恭之介もここまで奥に来るのは初めてだった。森の先に、高く切り立つ一つの山が見える。
「オーリンさん、こんなところに山があるんですね」
「えぇ、魔物も多く、頂上付近は万年雪で過酷な場所です」
「ここから見ると綺麗な山ですね」
「はい、その綺麗な外見から通称、魅惑の銀嶺と言われています。もっとも外見だけではなく、山の中身も魅力的なんですがね」
「中身?」
「あ、少し聞いたことがあります!ミスリルや高価な宝石など、貴重な鉱石がたくさんあるんですよね」
ヤクが手を上げながら言う。
「えぇ、その通り」
「ミスリルとは何ですか?」
「希少価値の高い金属ですよ。武器や防具に使えば、上質なものが作れますし、また魔力も込めやすいので、質の高い魔道具にもよく使われます。需要と供給が合っていないので、市場は常に枯渇気味ですね」
「じゃあ商人の皆さんにとっては、まさしく宝の山ですね」
「まぁミスリルを無事に手に入れることができるならばですね」
「え?駄目なんですか?」
「はい」
オーリンの口元が上がる。何やら楽しそうだ。恭之介が思い通りに話に食いついているからかもしれない。
「あの山にはドラゴンがいるんですよ」
「どらごん」
「えぇ、トカゲを大型にしたようなものと言えば身も蓋もないですが、見た目はそんな感じです。ですが、ドラゴンは高い知性を持ち、人とも話すことができます。魔物とも一線を画す、どちらかと言えば神に近い存在ですね」
「神に近いとはすごいですね。

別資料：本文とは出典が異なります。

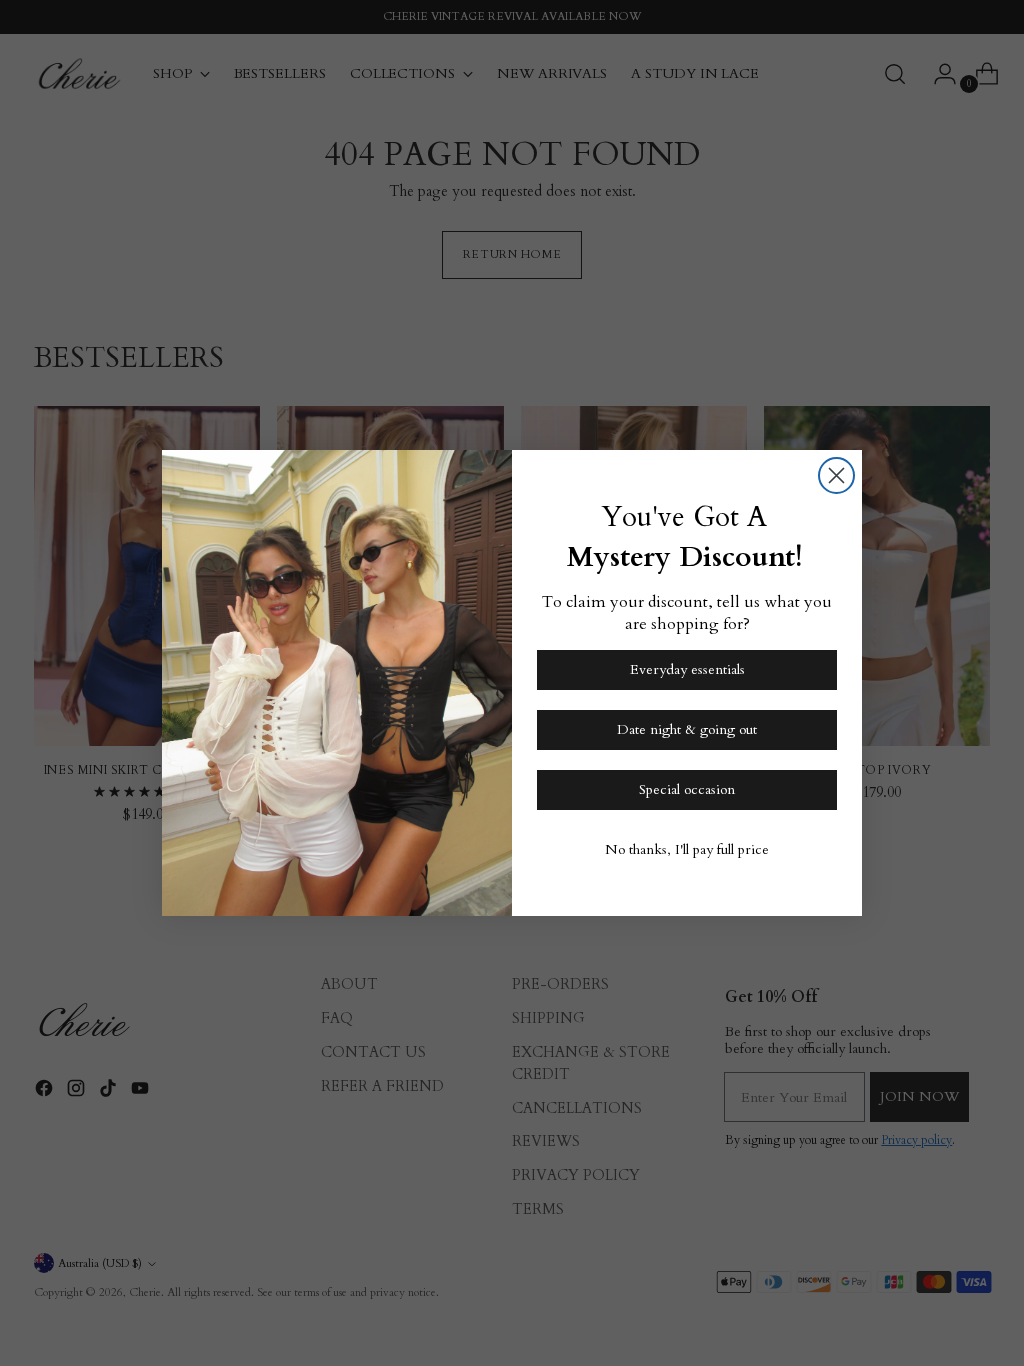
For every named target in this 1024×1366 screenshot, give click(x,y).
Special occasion (687, 789)
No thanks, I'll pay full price (687, 849)
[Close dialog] (836, 475)
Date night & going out (687, 729)
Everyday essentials (687, 669)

そんな怪物がミスリルを守っているんですか」
「まぁドラゴンがミスリルに興味があるとは思えないので、実際守っているのは縄張りなのでしょうが、結果としては同じですね」
「ひぃぃぃぃ!」
バンがいきなり地面に腰を落とす。
「どうしたんですか?」
「い、いた!本当にドラゴンがいた!」
「あ、ギフトで見たんですね。どんな感じでしたか」
「ま、真っ白いドラゴンです。大きな屋敷ぐらいあって、め、めちゃめちゃでかい。ってか、明らかに目があったような気がして、そ、それ以上は見続けられなかった」
「あり得るかもしれませんね。視線を感じたのでしょう。そうですか、白い大きなドラゴンですか」
オーリンも興味深げにバンの話を聞いている。
「こ、この距離ですよ!?ちょっと考えられないっすよ」
「力がある者ならば、気配を察知する力も高いですからね」
「うぁぁ、そんなの聞いたらもう見られねぇですよ」
「でも、こんなに近くにお宝があるのにもったいないですねぇ」
恭之介自身は金に興味はないが、ミスリルや宝石が少しでも手に入れば村は潤うだろう。
洞穴があった頃と違い、希少な魔物の素材は手に入りにくくなっていた。まだ素材の備蓄はあるが、いずれはなくなってしまうだろう。
村内で自給自足をするにしても、それだけでは不安はある。天候不順で凶作の年だってあるだろう。
恭之介がギルドで依頼を受けて、その報酬を村に落とそうかと考えたことはあるが、それが長く続くのは、村の運営上あまり健全ではないようにも思えるし、レンドリックがいつまでも素直に受け取り続けるとも思えない。
この山が、村の稼ぐ道のようになれば良いかと思ったが、そんなに甘い話はないのだろう。
「えぇ、私もそう思います。まぁ坊ちゃまは何か考えているようですが……もしかしたら恭之介様にもそのうち話がいくかもしれませんね」
少し気になる言葉を残して、オーリンはタイラントベアを荷車に載せ始めた。